## Short exercise
Rewrite the items from the line containing "How do I perform: Click the green" through the line containing "pos(468,224)", requests included, and adjust every coordinate in the answers by -90.

## Input for this task
····················
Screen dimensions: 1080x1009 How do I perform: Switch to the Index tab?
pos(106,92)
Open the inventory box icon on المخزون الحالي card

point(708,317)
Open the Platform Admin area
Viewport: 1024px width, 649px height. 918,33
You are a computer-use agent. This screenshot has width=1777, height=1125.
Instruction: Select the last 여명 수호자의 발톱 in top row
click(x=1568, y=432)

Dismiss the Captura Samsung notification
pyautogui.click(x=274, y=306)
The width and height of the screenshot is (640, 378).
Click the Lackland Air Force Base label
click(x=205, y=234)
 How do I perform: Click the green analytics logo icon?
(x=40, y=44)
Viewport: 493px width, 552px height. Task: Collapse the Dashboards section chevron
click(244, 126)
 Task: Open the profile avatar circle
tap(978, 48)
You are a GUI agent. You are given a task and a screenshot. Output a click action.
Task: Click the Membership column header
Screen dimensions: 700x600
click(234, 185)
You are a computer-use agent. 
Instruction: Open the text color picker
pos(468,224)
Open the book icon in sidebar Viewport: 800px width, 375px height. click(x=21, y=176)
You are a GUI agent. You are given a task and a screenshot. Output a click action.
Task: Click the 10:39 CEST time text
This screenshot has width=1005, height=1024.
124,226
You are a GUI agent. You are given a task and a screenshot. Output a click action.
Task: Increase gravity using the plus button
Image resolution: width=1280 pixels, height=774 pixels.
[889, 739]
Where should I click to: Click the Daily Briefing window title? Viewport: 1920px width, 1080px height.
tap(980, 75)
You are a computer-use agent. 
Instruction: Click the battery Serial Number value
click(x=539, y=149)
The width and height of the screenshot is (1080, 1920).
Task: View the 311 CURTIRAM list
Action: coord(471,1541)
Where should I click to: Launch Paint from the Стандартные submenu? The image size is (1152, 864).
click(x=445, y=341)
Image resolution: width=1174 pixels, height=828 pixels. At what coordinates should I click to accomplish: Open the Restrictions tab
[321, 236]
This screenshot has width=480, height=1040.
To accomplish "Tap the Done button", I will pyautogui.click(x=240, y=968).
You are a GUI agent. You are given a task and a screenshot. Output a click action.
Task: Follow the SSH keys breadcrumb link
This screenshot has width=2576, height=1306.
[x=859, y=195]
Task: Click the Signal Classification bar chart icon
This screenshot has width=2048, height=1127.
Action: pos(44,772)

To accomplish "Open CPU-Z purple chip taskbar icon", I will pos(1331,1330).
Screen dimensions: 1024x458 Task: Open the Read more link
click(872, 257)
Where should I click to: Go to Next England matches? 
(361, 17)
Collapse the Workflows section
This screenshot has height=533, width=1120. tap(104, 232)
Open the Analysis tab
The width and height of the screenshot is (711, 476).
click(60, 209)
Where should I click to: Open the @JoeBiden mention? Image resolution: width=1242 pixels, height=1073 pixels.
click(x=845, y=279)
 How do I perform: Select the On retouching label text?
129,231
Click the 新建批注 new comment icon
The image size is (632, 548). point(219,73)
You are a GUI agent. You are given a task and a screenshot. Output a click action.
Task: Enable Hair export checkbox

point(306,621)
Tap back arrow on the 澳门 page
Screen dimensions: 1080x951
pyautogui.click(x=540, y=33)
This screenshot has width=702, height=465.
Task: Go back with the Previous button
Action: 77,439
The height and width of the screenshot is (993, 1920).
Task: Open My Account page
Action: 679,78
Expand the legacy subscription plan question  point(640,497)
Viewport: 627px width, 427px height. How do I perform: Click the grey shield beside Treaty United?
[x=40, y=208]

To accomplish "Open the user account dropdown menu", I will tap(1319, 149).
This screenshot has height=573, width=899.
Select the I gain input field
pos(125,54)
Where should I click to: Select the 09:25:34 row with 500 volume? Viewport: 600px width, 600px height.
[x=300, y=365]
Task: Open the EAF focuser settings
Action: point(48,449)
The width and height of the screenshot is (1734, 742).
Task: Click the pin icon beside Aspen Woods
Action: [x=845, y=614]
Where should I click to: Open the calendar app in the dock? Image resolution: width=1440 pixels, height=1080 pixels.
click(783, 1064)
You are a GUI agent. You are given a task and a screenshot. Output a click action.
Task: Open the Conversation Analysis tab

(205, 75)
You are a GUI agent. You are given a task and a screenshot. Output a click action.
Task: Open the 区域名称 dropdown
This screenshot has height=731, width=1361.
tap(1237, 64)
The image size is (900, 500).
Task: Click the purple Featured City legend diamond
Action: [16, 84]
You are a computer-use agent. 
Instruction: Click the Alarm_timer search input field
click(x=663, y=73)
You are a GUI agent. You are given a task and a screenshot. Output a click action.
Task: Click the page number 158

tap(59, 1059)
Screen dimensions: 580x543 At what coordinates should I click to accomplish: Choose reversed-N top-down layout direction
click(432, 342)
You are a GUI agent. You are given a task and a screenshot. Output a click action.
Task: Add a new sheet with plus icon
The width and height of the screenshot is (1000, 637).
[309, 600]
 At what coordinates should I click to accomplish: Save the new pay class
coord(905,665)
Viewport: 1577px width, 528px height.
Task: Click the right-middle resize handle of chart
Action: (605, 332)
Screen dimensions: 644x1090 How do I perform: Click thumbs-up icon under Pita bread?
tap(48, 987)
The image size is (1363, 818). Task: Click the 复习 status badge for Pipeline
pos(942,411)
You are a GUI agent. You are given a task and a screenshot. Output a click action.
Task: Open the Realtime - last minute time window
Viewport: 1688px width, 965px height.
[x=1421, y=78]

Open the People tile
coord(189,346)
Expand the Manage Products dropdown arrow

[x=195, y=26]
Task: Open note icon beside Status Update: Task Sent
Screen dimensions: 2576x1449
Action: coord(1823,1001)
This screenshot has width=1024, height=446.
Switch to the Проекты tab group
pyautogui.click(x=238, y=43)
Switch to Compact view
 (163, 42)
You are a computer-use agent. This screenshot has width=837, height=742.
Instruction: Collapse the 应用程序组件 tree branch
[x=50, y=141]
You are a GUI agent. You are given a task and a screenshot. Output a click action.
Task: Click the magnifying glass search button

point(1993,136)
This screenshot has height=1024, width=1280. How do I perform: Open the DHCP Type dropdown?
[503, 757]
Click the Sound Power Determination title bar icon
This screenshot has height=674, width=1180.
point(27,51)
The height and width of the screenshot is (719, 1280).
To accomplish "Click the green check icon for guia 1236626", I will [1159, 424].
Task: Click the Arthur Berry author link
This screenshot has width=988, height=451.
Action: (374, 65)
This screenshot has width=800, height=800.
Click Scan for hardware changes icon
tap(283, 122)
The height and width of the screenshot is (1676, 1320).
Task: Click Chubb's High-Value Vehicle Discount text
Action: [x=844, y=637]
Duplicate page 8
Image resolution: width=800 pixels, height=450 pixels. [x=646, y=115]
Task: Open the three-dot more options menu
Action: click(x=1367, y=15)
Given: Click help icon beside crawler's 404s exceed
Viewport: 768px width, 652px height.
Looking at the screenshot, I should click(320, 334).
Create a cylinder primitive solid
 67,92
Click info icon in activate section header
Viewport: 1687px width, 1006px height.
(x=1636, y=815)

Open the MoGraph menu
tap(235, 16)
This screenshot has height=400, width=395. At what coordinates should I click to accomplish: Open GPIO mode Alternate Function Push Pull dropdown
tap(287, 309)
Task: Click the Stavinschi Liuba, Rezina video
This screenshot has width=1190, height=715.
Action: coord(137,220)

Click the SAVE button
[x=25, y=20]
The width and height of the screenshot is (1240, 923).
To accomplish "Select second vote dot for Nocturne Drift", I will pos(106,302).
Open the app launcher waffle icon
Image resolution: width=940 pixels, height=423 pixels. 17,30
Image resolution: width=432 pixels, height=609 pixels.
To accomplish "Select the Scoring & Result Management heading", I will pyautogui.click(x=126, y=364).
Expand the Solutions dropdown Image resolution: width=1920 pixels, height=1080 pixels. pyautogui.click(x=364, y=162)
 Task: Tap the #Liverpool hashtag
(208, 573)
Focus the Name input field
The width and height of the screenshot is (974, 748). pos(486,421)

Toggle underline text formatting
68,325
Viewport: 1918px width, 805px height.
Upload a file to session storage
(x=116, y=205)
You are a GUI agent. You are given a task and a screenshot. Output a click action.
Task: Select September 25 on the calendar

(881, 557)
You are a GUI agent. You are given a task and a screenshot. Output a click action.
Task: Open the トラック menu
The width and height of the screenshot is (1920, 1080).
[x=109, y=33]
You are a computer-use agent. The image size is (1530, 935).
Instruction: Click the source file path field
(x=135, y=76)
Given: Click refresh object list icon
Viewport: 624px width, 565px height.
····················
## Result of the exercise
 How do I perform: Click the green analytics logo icon?
(x=-50, y=-46)
Viewport: 493px width, 552px height. Task: Collapse the Dashboards section chevron
click(154, 36)
 Task: Open the profile avatar circle
tap(888, -42)
You are a GUI agent. You are given a task and a screenshot. Output a click action.
Task: Click the Membership column header
Screen dimensions: 700x600
click(144, 95)
You are a computer-use agent. 
Instruction: Open the text color picker
pos(378,134)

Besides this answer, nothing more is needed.